As e-mail increases, its civility often declines

Rocky is a frequent target of electronic hate missives

Published: Monday, Feb. 28 2005 12:00 a.m. MST

You've got hate mail.

And many of your friends, co-workers and elected officials probably do as well. More and more, it seems, people are using their e-mail to do their dirty work, often spewing angry messages they wouldn't dare say in face-to-face or telephone conversations.

To find evidence of the rising tide, Salt Lake City residents need look no further than the inbox of their mayor, Rocky Anderson.

In recent weeks, Anderson's e-mail inbox has been hit with negative reactions to his most recent string of controversial comments. But researchers note Anderson is not alone.

A 2004 survey done by the Ohio-based ePolicy Institute found 16 percent of workers who use e-mail while on the job used the medium to spread "jokes, gossip, rumors or disparaging remarks."

At the Pew Internet and American Life Project, director Lee Rainie said fast and loose e-mail content is commonplace.

"People do say things in e-mail that they probably wouldn't say face-to-face or even in a phone call," he said. "There's more distance. You don't have to see somebody or hear their reaction to what you have to say."

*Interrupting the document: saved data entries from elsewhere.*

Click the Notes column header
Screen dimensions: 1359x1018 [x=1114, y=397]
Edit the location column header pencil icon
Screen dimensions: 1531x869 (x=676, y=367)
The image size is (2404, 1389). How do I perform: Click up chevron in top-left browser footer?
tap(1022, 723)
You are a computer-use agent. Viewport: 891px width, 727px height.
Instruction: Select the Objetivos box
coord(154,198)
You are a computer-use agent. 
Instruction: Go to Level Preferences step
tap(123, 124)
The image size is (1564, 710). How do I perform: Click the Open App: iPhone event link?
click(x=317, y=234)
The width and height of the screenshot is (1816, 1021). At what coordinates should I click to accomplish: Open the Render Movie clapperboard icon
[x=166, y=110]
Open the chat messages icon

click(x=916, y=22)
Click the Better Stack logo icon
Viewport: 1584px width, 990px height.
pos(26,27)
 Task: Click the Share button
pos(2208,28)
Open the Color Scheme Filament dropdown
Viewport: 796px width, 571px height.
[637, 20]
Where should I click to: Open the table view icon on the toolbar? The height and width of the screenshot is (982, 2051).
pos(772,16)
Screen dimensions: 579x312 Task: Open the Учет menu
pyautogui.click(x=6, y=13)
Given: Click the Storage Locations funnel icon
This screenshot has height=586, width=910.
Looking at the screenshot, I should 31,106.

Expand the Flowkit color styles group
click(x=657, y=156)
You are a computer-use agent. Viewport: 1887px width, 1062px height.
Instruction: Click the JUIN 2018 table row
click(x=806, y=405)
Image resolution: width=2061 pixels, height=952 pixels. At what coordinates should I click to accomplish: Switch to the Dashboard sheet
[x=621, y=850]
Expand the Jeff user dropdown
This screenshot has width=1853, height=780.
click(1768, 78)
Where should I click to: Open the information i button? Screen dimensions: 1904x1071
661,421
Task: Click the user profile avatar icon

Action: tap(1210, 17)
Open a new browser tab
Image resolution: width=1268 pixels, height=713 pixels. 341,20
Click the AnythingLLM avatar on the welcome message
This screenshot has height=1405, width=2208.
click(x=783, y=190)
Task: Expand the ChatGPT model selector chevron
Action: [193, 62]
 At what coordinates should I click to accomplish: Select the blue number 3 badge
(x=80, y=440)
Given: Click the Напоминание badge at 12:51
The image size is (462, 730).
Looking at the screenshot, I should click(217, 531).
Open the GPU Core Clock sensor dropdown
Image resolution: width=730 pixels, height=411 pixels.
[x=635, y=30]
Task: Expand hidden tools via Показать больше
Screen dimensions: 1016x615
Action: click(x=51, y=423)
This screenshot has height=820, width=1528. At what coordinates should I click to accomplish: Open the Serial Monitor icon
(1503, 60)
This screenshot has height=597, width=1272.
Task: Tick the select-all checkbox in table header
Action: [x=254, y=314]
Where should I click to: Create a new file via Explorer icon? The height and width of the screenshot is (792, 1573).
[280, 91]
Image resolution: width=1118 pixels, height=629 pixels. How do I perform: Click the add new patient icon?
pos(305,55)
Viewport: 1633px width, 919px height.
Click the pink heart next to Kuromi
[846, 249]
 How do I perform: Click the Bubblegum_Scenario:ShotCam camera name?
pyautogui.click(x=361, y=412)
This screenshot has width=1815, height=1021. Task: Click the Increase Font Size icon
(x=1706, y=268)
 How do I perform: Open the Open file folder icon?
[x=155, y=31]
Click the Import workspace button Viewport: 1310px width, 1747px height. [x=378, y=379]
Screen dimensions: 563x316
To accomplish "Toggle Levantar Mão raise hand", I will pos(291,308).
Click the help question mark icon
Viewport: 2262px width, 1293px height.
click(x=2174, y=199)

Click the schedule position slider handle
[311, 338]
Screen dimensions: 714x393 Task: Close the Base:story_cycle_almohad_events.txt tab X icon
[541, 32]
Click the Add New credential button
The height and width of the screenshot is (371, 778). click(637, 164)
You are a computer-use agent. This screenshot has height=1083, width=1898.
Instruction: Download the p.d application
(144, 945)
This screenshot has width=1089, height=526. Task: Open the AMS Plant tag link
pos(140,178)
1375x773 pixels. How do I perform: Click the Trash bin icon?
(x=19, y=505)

Case in point is Anderson's mailbox.

Some of the recent influx of e-mails and formal letters are civil, but others attack Anderson in very personal ways.

"You are the poorest excuse of a man that we know," one writer said.

The mayor's office released the e-mails to the Deseret Morning News. The names of the letter writers were redacted.

Along with the bad there were the good as well.

Positive e-mailers thanked the mayor for standing against the Legacy Parkway, which many people believe will lead to more sprawl, more cars and more pollution along the Wasatch Front.

"Christy and I are expecting our first child, a girl, this April. I'm deeply troubled about her growing up in a city where the air is, at times, poisonous," one person wrote. "The air will never be clean without government action, and there will never be such action without courageous elected officials such as yourself willing to ruffle feathers. In the balance between poisonous air for our children or polite speech, I'm confident that history will find you were on the right side."